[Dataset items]
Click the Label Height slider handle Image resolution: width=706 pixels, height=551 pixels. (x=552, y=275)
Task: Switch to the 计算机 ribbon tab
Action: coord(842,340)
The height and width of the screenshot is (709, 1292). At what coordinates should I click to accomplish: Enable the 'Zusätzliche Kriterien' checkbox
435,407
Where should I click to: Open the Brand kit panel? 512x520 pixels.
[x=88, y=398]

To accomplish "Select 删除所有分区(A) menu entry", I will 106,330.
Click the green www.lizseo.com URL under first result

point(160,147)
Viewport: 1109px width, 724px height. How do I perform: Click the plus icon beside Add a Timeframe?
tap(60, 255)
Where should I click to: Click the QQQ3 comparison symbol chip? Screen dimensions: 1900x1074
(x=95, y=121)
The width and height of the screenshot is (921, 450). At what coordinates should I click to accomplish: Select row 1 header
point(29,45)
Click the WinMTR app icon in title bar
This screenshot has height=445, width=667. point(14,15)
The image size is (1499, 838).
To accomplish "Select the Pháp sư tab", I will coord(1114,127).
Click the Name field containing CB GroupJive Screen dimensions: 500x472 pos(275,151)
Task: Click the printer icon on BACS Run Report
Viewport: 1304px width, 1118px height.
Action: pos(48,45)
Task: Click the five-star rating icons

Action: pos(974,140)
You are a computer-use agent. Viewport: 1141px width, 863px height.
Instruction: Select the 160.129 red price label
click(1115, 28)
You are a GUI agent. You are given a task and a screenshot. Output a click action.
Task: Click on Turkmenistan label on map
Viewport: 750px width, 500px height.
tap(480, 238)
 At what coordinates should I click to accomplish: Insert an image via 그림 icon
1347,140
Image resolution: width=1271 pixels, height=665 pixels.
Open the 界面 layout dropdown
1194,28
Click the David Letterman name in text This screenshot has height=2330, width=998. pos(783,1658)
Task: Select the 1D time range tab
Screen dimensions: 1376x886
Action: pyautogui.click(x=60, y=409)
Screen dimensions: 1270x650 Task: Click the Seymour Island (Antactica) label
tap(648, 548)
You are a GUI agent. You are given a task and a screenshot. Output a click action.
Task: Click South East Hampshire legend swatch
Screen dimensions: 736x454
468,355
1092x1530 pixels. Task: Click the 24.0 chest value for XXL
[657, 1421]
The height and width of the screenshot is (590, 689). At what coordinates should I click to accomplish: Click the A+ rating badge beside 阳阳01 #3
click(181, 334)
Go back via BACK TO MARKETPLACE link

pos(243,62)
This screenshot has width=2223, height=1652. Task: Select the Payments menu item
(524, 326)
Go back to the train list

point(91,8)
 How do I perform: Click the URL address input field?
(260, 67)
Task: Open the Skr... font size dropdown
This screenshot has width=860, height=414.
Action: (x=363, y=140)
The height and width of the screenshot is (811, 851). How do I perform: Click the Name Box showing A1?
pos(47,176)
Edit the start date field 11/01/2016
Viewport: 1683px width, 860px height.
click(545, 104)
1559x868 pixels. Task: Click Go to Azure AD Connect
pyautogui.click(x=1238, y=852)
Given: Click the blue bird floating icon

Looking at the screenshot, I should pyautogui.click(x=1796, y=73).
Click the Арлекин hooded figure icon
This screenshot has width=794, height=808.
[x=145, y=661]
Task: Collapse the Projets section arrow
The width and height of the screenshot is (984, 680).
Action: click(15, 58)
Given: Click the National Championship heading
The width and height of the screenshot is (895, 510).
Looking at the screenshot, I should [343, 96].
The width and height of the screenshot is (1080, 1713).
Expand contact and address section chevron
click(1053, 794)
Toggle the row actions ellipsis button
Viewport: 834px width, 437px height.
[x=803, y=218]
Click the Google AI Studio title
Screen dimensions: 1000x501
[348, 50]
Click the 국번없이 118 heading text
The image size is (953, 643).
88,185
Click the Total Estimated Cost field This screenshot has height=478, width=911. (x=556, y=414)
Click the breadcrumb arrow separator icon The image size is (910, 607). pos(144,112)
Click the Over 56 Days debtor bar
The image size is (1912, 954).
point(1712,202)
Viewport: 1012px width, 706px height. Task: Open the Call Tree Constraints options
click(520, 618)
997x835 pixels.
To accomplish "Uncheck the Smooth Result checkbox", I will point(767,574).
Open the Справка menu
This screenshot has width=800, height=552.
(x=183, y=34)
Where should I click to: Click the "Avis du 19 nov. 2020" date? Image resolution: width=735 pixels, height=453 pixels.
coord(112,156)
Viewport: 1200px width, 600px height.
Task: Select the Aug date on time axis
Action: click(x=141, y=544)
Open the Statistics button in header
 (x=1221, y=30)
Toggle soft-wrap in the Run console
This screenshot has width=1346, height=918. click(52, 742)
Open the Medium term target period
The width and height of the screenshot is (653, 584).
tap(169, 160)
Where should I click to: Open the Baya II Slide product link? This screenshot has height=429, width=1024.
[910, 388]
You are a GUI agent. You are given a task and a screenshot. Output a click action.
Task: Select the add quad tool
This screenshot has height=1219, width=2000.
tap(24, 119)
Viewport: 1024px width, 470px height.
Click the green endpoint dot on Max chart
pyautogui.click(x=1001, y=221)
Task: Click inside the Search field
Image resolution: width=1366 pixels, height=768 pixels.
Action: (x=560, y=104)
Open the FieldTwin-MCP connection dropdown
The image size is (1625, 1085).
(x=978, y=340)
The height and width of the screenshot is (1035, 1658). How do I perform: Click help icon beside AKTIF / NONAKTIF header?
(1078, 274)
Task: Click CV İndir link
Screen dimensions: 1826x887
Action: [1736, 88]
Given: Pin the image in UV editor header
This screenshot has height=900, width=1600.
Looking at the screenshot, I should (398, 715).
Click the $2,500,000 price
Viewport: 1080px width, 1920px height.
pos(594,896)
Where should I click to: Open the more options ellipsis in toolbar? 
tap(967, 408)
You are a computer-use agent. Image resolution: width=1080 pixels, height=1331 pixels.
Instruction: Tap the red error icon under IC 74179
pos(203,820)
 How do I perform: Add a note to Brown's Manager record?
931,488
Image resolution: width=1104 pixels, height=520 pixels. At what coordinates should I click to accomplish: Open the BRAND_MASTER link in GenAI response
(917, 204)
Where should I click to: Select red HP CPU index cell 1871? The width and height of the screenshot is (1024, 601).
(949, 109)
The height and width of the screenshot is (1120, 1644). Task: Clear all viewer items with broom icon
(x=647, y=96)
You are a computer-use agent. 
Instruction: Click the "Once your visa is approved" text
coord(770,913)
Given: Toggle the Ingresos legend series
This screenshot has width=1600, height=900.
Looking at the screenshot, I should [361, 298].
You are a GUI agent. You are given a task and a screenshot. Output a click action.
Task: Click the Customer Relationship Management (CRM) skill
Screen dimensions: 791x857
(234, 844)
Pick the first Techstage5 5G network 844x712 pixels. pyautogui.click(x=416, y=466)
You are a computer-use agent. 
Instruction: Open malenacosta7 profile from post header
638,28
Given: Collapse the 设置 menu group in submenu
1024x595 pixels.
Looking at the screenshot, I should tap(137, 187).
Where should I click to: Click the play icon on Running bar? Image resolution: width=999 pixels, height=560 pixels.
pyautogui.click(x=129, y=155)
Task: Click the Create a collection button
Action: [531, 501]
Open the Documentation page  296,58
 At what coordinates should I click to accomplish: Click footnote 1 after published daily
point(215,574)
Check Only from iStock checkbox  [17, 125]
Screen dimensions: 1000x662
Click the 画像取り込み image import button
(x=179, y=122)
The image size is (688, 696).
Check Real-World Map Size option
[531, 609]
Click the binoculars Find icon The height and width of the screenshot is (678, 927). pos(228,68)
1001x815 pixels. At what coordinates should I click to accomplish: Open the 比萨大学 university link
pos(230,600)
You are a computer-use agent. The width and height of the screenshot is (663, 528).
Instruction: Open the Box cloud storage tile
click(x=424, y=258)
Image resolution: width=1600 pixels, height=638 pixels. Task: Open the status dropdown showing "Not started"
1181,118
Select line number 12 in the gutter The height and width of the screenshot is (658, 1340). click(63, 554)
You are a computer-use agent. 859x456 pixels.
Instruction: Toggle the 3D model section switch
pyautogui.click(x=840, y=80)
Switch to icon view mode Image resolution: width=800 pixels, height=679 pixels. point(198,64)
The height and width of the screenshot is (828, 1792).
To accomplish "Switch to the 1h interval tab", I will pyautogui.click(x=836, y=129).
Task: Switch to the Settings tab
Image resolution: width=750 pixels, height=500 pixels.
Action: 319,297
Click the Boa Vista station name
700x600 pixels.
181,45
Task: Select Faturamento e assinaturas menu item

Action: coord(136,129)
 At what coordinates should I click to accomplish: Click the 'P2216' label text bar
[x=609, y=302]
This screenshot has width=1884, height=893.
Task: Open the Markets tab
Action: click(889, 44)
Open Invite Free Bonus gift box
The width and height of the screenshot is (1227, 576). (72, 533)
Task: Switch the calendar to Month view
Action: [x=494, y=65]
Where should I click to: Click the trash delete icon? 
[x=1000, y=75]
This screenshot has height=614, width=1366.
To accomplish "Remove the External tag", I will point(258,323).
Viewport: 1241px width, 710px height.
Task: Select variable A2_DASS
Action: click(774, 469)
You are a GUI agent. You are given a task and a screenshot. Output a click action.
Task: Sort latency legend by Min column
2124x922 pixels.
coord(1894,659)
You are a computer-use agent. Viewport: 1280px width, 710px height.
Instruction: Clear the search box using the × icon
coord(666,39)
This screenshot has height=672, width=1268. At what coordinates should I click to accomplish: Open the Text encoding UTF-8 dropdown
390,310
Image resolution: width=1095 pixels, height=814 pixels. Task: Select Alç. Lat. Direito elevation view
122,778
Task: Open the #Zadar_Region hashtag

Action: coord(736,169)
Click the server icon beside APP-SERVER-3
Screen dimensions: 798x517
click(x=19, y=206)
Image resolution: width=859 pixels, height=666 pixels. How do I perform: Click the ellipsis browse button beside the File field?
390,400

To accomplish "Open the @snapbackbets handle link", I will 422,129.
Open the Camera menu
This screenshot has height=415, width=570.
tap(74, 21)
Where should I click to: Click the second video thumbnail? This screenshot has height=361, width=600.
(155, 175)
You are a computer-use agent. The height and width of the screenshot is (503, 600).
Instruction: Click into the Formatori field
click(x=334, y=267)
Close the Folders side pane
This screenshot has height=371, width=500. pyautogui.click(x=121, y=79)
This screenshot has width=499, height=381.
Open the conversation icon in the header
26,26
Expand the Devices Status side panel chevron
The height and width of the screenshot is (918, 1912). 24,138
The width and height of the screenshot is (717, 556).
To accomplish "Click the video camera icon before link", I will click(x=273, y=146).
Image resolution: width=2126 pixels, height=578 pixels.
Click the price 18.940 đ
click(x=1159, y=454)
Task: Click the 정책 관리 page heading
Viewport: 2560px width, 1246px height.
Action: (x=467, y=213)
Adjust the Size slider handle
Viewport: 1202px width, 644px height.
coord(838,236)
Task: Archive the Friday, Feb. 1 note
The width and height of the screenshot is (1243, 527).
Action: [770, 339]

Problem: Each line above that contains the string "page" should be copied.

Solution:
Open the Documentation page  296,58
Task: Click the 정책 관리 page heading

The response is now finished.